Task to carry out -> Your task is to retype, exactly and without pictures, the line holding "Task: Select the Infuse tab" and each line that follows it to the end of the entries.

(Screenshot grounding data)
******************************

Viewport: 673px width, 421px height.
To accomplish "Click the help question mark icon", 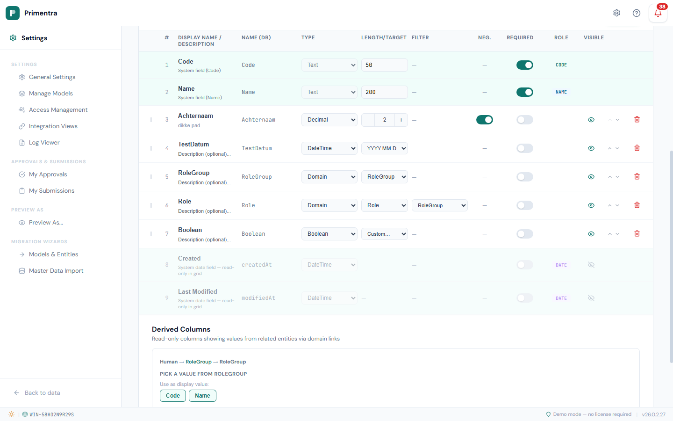I will tap(636, 13).
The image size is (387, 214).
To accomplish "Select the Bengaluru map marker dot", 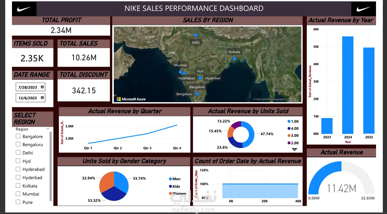I will click(197, 94).
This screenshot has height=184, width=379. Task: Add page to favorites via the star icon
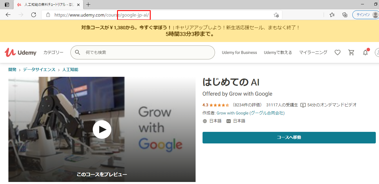pos(276,15)
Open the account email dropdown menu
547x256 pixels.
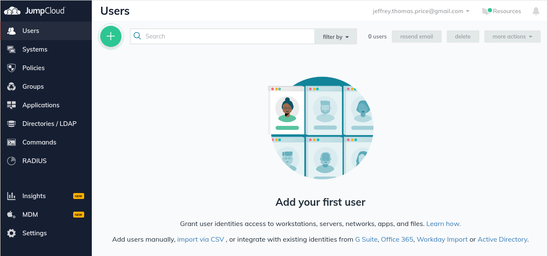(x=421, y=11)
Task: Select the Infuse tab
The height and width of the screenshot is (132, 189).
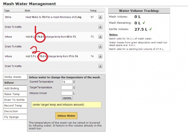Action: (x=15, y=83)
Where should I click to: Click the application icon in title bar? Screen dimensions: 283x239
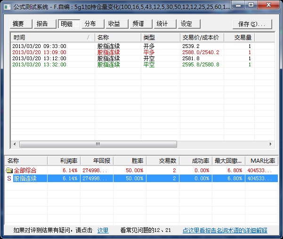pos(7,7)
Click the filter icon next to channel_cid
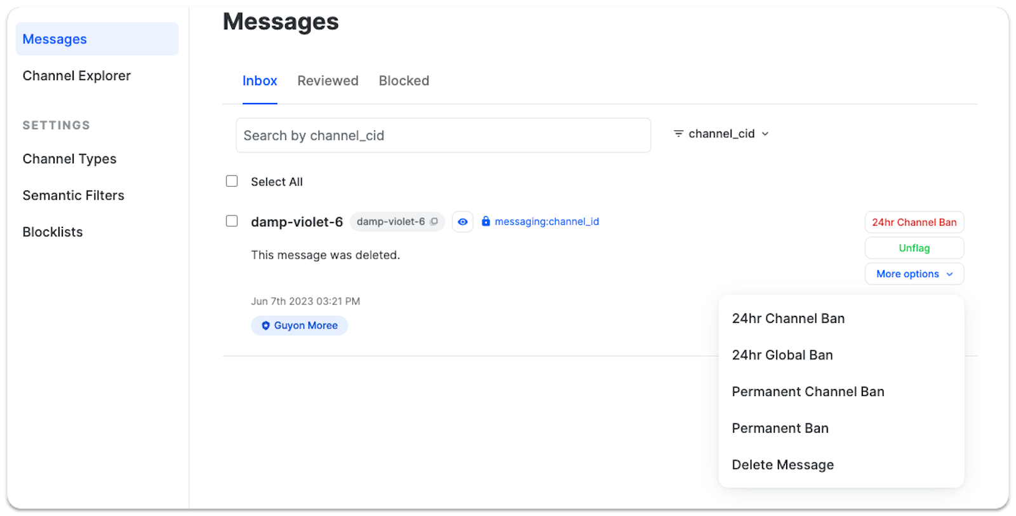The image size is (1016, 516). coord(678,133)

******************************

Response to the task ->
Task: Select the Infuse tab
The height and width of the screenshot is (132, 189).
Action: (x=15, y=83)
Where should I click to: Click the application icon in title bar? Screen dimensions: 283x239
pos(7,7)
Click the filter icon next to channel_cid
The image size is (1016, 516). coord(678,133)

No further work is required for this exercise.